Building a better string class - what advantage in copy-on-write for std::string?
The prior set of measurements in - Building a better string class - comparing class implementations - did not really measure the advantage (if any) of the use of copy-on-write in the std::string implementation. Did some measurements to see whether this helps improve the relative standing of std::string.
First, the same "mixed" measurement as in the prior tests, but using the
test strings as classes (rather than const char*).
Second, let's do everything we can to give std::string the advantage
(assuming copy-on-write is an advantage) by measuring only assignments.
RATE ZString string mixed calls 126.9 MB/second (1000.0 MB in 7.9 seconds)
RATE C++ string mixed calls 39.7 MB/second (1000.0 MB in 25.2 seconds)
RATE ZString string assign calls 144.9 MB/second (1000.0 MB in 6.9 seconds)
RATE C++ string assign calls 92.3 MB/second (1000.0 MB in 10.8 seconds)
The results seem to match up with my expectations.
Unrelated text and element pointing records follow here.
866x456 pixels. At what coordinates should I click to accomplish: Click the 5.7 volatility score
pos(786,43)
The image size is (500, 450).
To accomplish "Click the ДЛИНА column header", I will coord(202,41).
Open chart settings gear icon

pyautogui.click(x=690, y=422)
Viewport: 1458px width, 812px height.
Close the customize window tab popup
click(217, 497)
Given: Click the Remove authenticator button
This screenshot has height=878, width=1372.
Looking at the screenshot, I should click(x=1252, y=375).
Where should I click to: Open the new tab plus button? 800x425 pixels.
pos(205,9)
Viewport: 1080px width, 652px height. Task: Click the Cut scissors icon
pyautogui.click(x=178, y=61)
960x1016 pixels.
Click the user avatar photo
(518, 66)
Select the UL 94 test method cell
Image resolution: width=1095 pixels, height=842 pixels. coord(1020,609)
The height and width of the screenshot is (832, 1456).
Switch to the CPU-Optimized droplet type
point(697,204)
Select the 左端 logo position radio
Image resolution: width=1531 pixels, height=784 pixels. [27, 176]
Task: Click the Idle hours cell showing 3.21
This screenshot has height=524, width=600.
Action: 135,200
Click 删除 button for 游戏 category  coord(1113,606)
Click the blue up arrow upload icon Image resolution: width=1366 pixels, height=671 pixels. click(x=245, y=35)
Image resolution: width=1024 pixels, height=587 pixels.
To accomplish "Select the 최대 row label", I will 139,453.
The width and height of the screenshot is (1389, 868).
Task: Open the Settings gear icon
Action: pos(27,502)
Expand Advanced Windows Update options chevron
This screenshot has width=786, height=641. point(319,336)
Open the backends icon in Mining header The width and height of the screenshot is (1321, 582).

With mixed operations the std::string class performs relatively poorly. With an assignment-only test std::string does quite a lot better, but is still slower.
This matches up to my expectation as the amount of code executed to implement the copy-on-write "optimization" is in fact slower than simply copying the buffer. At least this is true for small strings (what I see as the more usual case). Tried increasing the test strings from 26 to 62 characters to see if std::string might fare better with longer strings.
RATE ZString string mixed calls 229.6 MB/second (1200.0 MB in 5.2 seconds)
RATE C++ string mixed calls 88.3 MB/second (1200.0 MB in 13.6 seconds)
RATE ZString string assign calls 268.7 MB/second (1200.0 MB in 4.5 seconds)
RATE C++ string assign calls 221.9 MB/second (1200.0 MB in 5.4 seconds)
Apparently not :).
Repeating the same test, but this time compiled with GNU C++ on Linux.
RATE ZString string mixed calls 192.3 MB/second (1200.0 MB in 6.2 seconds)
RATE C++ string mixed calls 108.8 MB/second (1200.0 MB in 11.0 seconds)
RATE ZString string assign calls 225.1 MB/second (1200.0 MB in 5.3 seconds)
RATE C++ string assign calls 324.3 MB/second (1200.0 MB in 3.7 seconds)
Interesting! The GNU std::string implementation is apparently better than Microsoft's, and does indeed yield an advantage - at least when doing only assignments.
Repeating the same test on Linux, but this time with the (original) smaller strings.
RATE ZString string mixed calls 134.2 MB/second (1000.0 MB in 7.5 seconds)
RATE C++ string mixed calls 59.6 MB/second (1000.0 MB in 16.8 seconds)
RATE ZString string assign calls 155.5 MB/second (1000.0 MB in 6.4 seconds)
RATE C++ string assign calls 152.0 MB/second (1000.0 MB in 6.6 seconds)
For smaller strings, even with the better GNU implementation, a simple buffer copy edges out copy-on-write in assignment.
The test program and ZString class sources follow.
string.cpp
#include <stdlib.h>
#include <stdio.h>
#include <time.h>
#include <string.h>
// Optimization that seems to work best (at least with an Athlon).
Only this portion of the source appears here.